- _GIVEN TEXT_:
----------------------------------------

About the Triumph 2000

Designs for the 2000 were being drawn up as early as 1944 when Triumph first decided to produce a saloon and roadster that used similar running gear and powertrains. Following Standard's purchase of the company in the Forties, the 2000 was intended be the backbone of its range. The car was launched at the London Motor Show in 1963, winning instant fans thanks to its Giovanni Michelotti-penned body and impressive comfort. This set the recipe for the 2000's long and fruitful shelf-life, only retiring in 1977.


With the 2000, the trick is to find the most solid example available. While it’s easy to get misty eyed about a rust-addled project car and all the nights you can spend tinkering in the shed, the reality is rather more brutal. The 2000 loves rust, and once it has set in you could be looking at a new shell. It’s best to pay more up front and spend less putting it right later on. The body is double-skinned, which makes restoration difficult and eye-wateringly pricey. If, say, the sills have rotted away, you’ll have to remove multiple body sections to get anywhere near the offending item. The sills themselves are a three-part construction, meaning rust can quickly spread to the floor and outriggers. Putting it right can easily cost into the thousands. Inspect the sills closely, as well as the A-pillar, drag struts and the suspension mounts. Drain hole blockages are also a common cause of rust, so check them thoroughly, as well as the wheel-arches, rear valences and the bottom of the doors. Lift up the carpets in the cabin and the boot for evidence of moisture and corrosion, and check the front wing seams for signs of rust too. Finally, have a look at the quality of the shut-lines on either side, as well as the alignment of the front-hinged bonnet, which can easily fall out of place and can be a pain to re-align. This will tell you a good deal about the overall condition of the car. Replacement panels can be difficult to get hold of, so bear this in mind before you buy a project car.

----------------------------------------

Element lookup records:
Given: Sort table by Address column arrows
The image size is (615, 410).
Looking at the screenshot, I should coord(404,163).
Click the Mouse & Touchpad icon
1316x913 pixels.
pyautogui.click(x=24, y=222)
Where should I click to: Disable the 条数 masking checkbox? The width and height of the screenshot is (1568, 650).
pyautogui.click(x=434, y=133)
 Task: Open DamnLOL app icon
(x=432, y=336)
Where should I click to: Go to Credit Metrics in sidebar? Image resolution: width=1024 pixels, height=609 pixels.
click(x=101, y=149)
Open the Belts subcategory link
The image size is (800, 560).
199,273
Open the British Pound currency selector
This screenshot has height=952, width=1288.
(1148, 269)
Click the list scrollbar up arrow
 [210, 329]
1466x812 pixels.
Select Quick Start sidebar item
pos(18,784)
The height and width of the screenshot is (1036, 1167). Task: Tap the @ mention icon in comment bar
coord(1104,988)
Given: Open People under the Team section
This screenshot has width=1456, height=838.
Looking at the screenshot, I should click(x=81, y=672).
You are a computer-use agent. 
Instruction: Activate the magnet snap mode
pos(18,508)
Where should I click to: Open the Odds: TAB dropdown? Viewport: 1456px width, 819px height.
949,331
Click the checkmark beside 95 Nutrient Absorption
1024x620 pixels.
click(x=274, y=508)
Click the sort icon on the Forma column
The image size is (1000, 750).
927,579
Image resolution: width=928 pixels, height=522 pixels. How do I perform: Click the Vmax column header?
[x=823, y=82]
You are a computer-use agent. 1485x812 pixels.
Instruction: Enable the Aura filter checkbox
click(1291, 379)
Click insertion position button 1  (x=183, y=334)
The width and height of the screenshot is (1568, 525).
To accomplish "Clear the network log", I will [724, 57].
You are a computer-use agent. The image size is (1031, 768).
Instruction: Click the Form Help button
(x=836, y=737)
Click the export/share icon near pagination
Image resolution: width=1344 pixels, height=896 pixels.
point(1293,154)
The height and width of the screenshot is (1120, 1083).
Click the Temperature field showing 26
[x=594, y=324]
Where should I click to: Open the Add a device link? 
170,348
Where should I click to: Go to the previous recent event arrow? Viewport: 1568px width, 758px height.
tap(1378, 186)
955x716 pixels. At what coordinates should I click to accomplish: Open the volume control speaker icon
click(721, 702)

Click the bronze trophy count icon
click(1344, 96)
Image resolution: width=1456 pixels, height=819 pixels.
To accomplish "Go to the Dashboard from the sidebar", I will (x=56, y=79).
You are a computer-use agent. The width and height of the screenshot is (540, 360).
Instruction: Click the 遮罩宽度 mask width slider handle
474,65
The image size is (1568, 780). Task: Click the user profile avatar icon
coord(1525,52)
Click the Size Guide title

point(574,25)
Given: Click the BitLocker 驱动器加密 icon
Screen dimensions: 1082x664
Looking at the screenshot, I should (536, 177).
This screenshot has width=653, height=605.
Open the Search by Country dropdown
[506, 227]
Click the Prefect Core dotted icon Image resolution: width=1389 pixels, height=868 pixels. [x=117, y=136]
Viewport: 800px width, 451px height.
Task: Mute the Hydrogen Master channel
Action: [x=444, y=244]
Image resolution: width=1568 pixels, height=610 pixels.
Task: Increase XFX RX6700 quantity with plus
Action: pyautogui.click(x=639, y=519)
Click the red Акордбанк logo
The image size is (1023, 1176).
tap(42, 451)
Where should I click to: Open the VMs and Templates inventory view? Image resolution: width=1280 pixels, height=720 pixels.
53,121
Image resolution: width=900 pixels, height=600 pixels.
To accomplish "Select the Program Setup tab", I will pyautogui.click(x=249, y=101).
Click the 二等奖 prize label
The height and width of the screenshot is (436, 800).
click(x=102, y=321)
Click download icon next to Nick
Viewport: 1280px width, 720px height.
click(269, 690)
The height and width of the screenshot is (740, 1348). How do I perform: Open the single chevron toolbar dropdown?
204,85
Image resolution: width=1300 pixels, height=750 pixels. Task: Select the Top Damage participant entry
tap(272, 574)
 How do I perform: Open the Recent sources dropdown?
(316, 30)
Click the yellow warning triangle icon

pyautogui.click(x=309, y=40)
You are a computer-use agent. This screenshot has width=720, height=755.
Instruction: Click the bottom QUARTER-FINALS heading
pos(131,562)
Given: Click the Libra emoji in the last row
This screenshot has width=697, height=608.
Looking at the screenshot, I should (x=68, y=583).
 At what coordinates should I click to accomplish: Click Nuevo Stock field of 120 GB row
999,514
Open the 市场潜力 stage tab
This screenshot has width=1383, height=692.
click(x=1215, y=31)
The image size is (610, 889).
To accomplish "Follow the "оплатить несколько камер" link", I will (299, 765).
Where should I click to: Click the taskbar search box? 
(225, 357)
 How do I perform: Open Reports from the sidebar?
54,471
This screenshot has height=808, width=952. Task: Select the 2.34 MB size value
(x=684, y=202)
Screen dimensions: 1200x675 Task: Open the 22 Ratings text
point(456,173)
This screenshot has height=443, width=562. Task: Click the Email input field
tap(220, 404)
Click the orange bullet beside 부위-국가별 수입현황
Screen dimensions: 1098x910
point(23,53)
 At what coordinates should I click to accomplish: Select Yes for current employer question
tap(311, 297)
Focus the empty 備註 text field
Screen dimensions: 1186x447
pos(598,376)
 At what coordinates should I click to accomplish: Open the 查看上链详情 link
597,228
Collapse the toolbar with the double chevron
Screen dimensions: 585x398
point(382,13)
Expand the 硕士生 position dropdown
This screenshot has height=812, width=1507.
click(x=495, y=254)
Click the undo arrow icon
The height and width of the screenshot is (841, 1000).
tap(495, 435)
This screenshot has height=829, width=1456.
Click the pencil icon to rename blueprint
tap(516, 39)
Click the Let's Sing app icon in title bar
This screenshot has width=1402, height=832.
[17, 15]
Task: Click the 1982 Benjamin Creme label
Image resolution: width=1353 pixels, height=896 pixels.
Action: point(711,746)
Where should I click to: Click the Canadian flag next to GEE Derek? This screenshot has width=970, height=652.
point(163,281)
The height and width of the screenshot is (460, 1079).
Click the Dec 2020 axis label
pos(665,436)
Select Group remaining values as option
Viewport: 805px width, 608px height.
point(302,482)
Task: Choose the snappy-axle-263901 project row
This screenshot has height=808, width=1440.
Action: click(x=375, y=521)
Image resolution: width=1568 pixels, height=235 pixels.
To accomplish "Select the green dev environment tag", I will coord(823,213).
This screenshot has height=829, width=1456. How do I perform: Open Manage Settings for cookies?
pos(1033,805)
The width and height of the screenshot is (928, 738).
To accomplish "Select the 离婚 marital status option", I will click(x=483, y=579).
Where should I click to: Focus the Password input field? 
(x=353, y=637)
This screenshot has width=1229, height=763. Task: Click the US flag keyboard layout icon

----------------------------------------

Please answer these three questions using the Triumph 2000 text.
(a) At which event was the car launched, and in what year?
(b) In what year did the 2000 retire?
(c) How many parts make up the sills' construction?

(a) The London Motor Show, in 1963
(b) 1977
(c) Three